Dix-sept ! précise une voix dans l’invisible.

– Ah tiens, vous êtes là, vous ? répond Lucy.

Gabriel se retourne et reconnaît l’ectoplasme.

Je voulais voir ce que vous alliez raconter et, évidemment, vous m’avez balancé sans tergiverser, répond ce dernier.

– Pardon, mademoiselle Filipini, vous me demandez si je suis là ? s’impatiente le policier blond.

– Non, je ne vous parle pas à vous. Il s’avère justement que le fantôme du château est présent.

Le policier blond semble contrarié. Il discute à voix basse avec son collègue.

Lucy ferme les yeux pour se recentrer.

Gabriel constate que cette nouvelle situation lui a fait perdre le chatoiement qu’avait fait naître l’idée des retrouvailles avec son bien-aimé.

Monsieur le baron, vous ne pourriez pas l’aider, au lieu de l’enfoncer ? se permet Gabriel.

De quoi je me mêle ? Vous êtes qui, vous ?

Un ami de cette demoiselle dans l’au-delà.

Oui, eh bien je vous prierais de ne pas interférer avec notre affaire.

Elle est accusée à tort de ce qui me semble être « votre » crime. Vous savez, elle a déjà fait de la prison et elle est un peu traumatisée par le système judiciaire.

L’autre le fixe sans aménité.

Elle n’avait qu’à pas défendre un voleur de château contre son légitime propriétaire.

Allons, soyez raisonnable… Vous êtes mort ! Et d’ailleurs, pourquoi n’êtes-vous pas dans votre château, s’il vous tient tant à cœur ? Qu’est-ce que vous faites là ?

Vous voulez que je vous dise ? Je m’occupe. Quand vous serez un fantôme plus expérimenté, vous comprendrez que tout le problème quand le temps n’est plus compté, c’est précisément de s’occuper.

Gabriel ne répond pas, envisageant une nouvelle fois les inconvénients de l’infinité du temps.

Avez-vous forcé ce M. Clark à se suicider ?

Cet Anglais ne dormait pas beaucoup, son aura était toute trouée, alors quand j’ai vu une faille dans sa protection psychique, je l’ai mis face à ses propres contradictions. C’est le choc de la vérité qui l’a tué. Il se prenait pour quelqu’un de bien et il a découvert qu’il n’était qu’un usurpateur.
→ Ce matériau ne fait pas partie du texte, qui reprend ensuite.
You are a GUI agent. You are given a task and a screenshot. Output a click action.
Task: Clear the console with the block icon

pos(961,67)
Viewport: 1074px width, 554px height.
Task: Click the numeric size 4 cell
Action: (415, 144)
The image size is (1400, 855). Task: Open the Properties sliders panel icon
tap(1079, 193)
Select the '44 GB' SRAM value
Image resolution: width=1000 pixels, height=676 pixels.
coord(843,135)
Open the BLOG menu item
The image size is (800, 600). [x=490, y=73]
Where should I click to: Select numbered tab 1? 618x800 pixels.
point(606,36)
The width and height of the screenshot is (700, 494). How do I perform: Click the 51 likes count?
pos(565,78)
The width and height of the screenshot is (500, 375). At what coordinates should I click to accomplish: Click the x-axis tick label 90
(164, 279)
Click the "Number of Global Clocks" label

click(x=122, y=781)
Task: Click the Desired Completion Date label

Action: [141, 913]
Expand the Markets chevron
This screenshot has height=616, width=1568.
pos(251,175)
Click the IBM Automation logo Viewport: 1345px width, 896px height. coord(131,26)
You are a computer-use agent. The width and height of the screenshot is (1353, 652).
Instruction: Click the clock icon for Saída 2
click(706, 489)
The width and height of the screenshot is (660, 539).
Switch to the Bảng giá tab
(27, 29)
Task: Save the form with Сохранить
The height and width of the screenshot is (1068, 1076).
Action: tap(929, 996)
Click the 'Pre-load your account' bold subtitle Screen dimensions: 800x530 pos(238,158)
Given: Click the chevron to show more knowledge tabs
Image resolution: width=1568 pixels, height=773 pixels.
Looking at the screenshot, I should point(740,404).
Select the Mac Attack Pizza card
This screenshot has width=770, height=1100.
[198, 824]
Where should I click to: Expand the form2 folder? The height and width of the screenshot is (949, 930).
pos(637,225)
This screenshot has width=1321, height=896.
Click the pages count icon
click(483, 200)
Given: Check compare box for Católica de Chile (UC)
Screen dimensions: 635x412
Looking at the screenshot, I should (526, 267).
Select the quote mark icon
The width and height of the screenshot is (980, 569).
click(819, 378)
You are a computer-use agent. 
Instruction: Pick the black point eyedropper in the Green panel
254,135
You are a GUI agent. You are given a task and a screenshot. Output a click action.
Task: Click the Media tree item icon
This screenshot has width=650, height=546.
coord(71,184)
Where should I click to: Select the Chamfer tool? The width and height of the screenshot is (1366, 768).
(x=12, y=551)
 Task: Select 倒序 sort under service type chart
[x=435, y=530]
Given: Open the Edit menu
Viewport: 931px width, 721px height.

L’ectoplasme lâche un long rire aigu.

Quoi qu’il en soit, il ne faut pas laisser Lucy dans cette situation, reprend Gabriel. Elle pourrait vous proposer un fœtus de toute première qualité pour vous réincarner, monsieur le baron.

Je ne suis pas corruptible, et de toute façon je ne souhaite pas me réincarner. Je veux juste régner sur MON château familial, qui porte l’écusson de MA lignée, sans que des étrangers viennent déplacer les meubles, entreprennent de construire une piscine dans la champignonnière, fichent en l’air mon jardin à la française pour en faire un golf, fassent sauter les blasons sculptés au-dessus de la cheminée, remplacent ma cave à vin par un bar à whisky. Encore moins un Anglais !

Pendant ce temps, chez les vivants, le policier brun semble préoccupé par un détail de la conversation.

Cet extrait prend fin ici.